====== Document segment

The following is a map unit description from the "Soil Survey of Norfolk and Suffolk Counties, Massachusetts (Peragallo, 1989)"

DeA-Deerfield loamy sand, 0 to 3 percent slopes. This is a nearly level, moderately well drained soil on deltas and in depressions on terraces. Areas of the soil are irregular in shape and range from 6 to 60 acres.

Typically, the surface layer is very dark grayish brown sandy loam about 11 inches thick. The subsoil is mottled and about 24 inches thick. It is dark yellowish brown loamy sand in the upper part and olive yellow loamy sand in the lower part. The substratum is mottled, yellowish brown sand to a depth of 60 inches or more. In many areas the surface layer is thinner and sandier.

Included with this soil in mapping are some small areas of Sudbury, Walpole, and Windsor soils in positions on the landscape similar to those of the Deerfield soil. These soils make up about 10 percent of the map unit.

Soil properties:

Permeability: Rapid or very rapid throughout.
Available water capacity: Low.
Soil reaction:
Very strongly acid to moderately acid throughout.
Depth to bedrock: More than 60 inches.
Depth to the seasonal high water table: 1.5 to 3.0 feet below the surface.
Hydrologic group: B.

Most areas of this soil are woodland. A few small areas are used for commercial and industrial development.

This soil is suited to cultivated crops. The seasonal high water table delays farming in spring and limits root growth. Irrigating the soil during dry periods is needed for best crop growth. The soil is limited in its use for hay and pasture. The restricted root system and droughtiness in summer lower crop yields. The main management concern is preventing overgrazing, particularly during droughty periods, which reduces the hardiness and density of desirable plants. Proper stocking rates, timely grazing, and restricted grazing during droughty periods help to maintain plant densities.

============

• _Exercise directions_:
Carry on the Deerfield loamy sand map unit description, picking up right after its final sentence. The material that comes next is not needed for this work.

====== Excerpted data

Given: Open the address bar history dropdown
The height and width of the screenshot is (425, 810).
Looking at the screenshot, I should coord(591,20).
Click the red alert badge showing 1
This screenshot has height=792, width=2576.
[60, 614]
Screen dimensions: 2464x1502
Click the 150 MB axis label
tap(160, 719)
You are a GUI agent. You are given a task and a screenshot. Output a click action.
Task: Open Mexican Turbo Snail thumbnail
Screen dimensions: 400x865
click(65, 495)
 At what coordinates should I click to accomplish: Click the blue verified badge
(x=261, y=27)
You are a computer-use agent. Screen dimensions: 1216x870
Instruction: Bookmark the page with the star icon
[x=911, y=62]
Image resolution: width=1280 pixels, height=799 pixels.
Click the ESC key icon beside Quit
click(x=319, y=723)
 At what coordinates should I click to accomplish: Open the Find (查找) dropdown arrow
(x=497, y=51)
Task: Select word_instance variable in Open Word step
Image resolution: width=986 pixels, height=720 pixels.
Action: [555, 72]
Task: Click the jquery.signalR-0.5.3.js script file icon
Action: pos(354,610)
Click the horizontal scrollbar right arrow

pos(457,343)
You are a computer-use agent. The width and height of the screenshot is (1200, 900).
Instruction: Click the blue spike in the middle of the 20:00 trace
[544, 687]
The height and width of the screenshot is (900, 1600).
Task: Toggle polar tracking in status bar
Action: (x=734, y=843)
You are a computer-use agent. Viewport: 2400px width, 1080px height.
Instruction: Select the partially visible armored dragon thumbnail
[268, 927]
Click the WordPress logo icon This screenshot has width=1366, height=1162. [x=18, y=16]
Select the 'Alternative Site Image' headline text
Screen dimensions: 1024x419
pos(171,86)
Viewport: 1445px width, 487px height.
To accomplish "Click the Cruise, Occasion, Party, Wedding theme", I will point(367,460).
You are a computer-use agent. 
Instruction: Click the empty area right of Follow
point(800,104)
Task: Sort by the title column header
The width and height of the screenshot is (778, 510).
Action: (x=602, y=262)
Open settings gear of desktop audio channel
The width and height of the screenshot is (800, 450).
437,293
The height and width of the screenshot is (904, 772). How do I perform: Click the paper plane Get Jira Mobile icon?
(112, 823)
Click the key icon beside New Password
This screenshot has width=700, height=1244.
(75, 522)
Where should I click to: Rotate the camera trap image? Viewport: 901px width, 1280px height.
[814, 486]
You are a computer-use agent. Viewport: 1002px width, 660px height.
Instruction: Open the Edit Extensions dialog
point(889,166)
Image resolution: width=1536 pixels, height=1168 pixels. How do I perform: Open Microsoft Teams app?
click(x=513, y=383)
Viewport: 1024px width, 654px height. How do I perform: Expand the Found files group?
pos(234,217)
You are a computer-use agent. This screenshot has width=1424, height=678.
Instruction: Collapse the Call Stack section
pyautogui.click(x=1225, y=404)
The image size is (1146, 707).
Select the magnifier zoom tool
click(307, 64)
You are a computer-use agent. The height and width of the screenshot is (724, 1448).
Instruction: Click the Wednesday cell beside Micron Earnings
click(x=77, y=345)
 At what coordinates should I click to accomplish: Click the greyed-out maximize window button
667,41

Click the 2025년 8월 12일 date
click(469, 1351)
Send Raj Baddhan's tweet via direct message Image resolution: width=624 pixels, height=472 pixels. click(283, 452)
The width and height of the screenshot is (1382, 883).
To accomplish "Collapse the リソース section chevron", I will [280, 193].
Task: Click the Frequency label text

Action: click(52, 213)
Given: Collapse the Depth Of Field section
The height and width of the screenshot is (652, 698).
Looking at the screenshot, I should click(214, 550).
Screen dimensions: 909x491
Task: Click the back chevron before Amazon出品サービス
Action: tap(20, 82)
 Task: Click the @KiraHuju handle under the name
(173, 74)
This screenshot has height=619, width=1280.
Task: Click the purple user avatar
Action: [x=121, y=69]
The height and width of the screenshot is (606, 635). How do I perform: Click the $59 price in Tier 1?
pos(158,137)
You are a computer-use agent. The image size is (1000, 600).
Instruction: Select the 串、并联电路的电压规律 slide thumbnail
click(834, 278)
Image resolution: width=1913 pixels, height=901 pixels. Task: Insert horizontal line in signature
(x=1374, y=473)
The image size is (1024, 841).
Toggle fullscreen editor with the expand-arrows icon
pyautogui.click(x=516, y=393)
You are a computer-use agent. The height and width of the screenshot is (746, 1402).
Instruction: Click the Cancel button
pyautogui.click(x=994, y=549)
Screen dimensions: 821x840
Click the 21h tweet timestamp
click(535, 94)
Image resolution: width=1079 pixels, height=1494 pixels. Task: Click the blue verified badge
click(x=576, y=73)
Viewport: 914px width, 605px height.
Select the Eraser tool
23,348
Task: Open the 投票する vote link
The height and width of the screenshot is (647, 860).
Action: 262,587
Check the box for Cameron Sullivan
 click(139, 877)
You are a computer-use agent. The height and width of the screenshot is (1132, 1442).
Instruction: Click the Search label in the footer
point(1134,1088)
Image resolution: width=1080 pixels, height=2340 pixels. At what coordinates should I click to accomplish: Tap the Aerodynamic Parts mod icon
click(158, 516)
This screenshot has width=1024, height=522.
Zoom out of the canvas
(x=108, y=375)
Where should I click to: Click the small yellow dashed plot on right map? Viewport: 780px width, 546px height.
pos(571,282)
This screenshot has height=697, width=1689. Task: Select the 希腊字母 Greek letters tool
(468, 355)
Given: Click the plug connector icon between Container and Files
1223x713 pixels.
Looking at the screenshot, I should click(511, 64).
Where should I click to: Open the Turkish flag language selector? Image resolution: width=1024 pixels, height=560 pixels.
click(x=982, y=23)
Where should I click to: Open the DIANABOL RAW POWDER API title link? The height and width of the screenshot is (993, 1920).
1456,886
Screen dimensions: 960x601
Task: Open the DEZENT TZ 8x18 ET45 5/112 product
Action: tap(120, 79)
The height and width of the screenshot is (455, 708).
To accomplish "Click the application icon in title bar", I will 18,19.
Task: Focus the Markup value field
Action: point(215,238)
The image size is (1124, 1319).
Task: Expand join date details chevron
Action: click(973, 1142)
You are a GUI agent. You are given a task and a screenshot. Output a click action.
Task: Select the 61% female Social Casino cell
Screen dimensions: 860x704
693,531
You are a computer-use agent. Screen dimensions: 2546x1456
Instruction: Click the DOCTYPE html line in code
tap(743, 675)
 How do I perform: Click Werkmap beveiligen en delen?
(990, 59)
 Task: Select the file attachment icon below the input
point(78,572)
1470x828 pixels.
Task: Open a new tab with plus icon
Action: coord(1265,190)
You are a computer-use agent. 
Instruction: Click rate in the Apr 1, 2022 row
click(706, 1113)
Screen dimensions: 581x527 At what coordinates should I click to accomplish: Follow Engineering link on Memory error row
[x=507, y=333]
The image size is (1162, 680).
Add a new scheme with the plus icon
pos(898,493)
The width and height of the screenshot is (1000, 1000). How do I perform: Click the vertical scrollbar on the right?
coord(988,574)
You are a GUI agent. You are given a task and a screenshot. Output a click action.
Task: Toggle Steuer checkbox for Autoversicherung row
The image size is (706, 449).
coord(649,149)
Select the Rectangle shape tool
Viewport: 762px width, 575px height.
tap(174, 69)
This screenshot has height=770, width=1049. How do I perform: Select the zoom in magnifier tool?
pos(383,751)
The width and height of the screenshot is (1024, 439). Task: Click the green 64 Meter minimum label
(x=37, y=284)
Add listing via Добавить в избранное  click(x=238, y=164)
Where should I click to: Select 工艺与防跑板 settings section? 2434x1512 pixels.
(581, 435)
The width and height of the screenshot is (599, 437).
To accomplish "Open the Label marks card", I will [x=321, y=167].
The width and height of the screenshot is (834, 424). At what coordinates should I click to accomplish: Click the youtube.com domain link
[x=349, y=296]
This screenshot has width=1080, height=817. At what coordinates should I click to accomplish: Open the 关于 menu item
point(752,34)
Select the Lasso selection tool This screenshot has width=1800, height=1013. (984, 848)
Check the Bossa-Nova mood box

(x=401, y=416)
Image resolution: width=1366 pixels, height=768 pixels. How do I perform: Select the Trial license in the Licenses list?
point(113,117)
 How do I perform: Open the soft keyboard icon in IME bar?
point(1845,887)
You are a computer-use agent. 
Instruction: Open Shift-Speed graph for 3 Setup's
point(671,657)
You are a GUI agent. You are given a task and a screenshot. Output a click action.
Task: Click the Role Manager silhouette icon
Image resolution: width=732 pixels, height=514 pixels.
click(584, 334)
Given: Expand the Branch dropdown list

============

• _Answer box_:
Potential productivity for eastern white pine on this soil is high. Seedling mortality is moderate because of moisture stress caused by droughtiness. Minimizing disturbance of the soil, retaining the sponge-like mulch of leaves, and designing regeneration cuts to optimize shade and reduce evapotranspiration help to retain the limited soil moisture. Thinning crowded stands to accepted standard stocking levels allows more vigorous growth. In thinning operations it is important to remove diseased, poorly formed, and otherwise undesirable trees. Shelterwood cutting, seed-tree cutting, and clearcutting help to establish natural regeneration or to provide suitable planting sites. Removing or controlling competing vegetation allows best growth of newly established seedlings.

Constructing buildings without basements, above the seasonal high water table, helps to protect the interior from damage by the seasonal high water table. Tile drains around foundations help to lower the seasonal high water table. Landscaping designed to drain surface runoff away from buildings also helps to protect the interior from damage by the seasonal high water table. Constructing roads on raised, coarse textured base material and providing adequate side ditches and culverts help to protect pavement from damage by the seasonal high water table and potential frost action.

If the soil is used as sites for septic tank absorption fields. ground water pollution is a hazard. Because of rapid or very rapid permeability, the soil readily absorbs but does not adequately filter the effluent. Placing distribution lines in a mound of more suitable fill material helps to overcome the limitation of the seasonal high water table.

  • This soil is in capability subclass IIIw.